Covid: dal Sud America l’incognita della variante Lambda

Un laboratorista analizza un campione per confermare l' infezione del Covid-19 in Lima.
Un laboratorista analizza un campione per confermare l' infezione del Covid-19 in Lima. EPA/Ernesto Arias

MILANO. – Lombardia, Piemonte, Emilia Romagna, Lazio, Sicilia: sono le Regioni che in Italia hanno già individuato e condiviso a livello internazionale (attraverso la banca dati Gisaid) le sequenze genetiche della variante Lambda, la nuova incognita che aleggia sulla pandemia di Covid-19.

Comparsa a fine dicembre in Perù, dove è ormai diventata il ceppo predominante, attualmente risulta già diffusa in quasi 30 Paesi del mondo. Identificata con la sigla C.37, è caratterizzata da un mix inusuale di mutazioni che disorienta gli esperti: ancora troppo pochi i dati disponibili per capire la sua reale pericolosità, tanto che l’Organizzazione Mondiale della Sanità (Oms) la classifica tra le varianti di interesse (Variants of interest, Voi) e non tra quelle che destano preoccupazione, le cosiddette Voc (Variants of concern).

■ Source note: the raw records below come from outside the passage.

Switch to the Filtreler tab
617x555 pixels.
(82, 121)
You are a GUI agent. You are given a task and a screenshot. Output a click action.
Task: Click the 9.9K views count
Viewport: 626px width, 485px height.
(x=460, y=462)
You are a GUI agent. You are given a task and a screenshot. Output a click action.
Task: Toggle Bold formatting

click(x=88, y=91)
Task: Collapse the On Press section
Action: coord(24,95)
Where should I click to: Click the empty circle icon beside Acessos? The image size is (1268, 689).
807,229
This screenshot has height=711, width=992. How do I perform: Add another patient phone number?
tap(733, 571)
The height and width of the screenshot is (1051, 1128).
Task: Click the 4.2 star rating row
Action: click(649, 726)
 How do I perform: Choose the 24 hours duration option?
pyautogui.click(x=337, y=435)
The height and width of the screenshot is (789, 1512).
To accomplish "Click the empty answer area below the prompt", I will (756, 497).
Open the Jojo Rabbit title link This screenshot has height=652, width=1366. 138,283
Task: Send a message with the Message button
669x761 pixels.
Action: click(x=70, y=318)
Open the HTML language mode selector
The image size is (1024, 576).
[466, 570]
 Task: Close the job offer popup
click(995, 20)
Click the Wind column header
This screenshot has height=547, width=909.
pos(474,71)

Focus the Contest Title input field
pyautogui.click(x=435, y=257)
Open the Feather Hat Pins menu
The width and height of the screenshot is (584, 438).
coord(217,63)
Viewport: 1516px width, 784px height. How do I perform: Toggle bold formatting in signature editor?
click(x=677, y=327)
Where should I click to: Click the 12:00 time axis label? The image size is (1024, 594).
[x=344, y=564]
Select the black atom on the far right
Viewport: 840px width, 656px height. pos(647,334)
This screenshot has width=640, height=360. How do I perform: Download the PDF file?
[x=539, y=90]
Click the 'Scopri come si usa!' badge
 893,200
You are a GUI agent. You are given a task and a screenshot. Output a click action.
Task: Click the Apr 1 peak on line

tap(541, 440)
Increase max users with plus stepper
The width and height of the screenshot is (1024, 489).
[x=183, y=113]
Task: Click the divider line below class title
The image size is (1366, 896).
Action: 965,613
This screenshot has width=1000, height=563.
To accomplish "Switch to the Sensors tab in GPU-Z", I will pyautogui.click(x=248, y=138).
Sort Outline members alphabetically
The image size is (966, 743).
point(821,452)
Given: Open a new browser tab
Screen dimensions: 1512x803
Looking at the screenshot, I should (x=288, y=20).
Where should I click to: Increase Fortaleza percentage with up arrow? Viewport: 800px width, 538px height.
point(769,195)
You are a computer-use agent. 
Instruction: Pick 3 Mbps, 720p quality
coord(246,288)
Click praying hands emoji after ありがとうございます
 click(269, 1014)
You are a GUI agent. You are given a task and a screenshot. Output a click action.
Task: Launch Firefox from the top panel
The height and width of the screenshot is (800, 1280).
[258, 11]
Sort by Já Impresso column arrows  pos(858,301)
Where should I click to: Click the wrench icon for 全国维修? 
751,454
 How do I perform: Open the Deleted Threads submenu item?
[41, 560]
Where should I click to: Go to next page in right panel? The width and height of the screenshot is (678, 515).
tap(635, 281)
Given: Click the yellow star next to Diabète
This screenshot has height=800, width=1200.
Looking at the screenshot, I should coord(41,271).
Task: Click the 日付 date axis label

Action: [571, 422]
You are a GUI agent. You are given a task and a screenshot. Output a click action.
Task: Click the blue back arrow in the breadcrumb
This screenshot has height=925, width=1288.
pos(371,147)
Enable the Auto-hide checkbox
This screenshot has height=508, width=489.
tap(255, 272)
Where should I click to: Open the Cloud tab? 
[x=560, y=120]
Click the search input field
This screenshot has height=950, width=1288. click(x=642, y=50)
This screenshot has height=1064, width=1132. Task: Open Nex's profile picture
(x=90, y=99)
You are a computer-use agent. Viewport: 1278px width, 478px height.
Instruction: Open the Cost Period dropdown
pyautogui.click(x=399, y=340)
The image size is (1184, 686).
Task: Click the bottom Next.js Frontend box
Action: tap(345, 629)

Le analisi genetiche della variante Lambda hanno rivelato la presenza di sette mutazioni sulla proteina Spike: un mix “insolito rispetto ad altre varianti”, secondo l’esperto Jeff Barrett del Wellcome Sanger Institute. In particolare, la mutazione L452Q sembra ricordare quella responsabile della maggiore contagiosità della variante Delta, mentre la mutazione F490S è stata in precedenza associata a una ridotta suscettibilità agli anticorpi nei test in provetta.

Anche i ricercatori dell’Università del Cile guidati da Monica Acevedo hanno provato a saggiare le potenzialità del virus, usando dei campioni di sangue prelevati da operatori sanitari a cui erano state somministrate le due dosi del vaccino cinese CoronaVac.

I risultati, condivisi sul suto medRxiv e non ancora sottoposti a revisione, suggeriscono che la variante Lambda possa essere più infettiva della Gamma e della Alfa, e che risulti più abile nello sfuggire agli anticorpi indotti dal vaccino cinese.

Un dato che sembra trovare conferma nei dati epidemiologici raccolti dal gruppo di Pablo Tsukayama dell’Università peruviana ‘Cayetano Heredia’, che in uno studio su medRxiv spiega: “la diffusione di C.37 è avvenuta in Sud America in presenza di centinaia di ceppi circolanti e delle varianti che destano preoccupazione Alfa e Gamma, fatto che suggerisce un’aumentata trasmissibilità, anche se servono ulteriori analisi e dati epidemiologici”.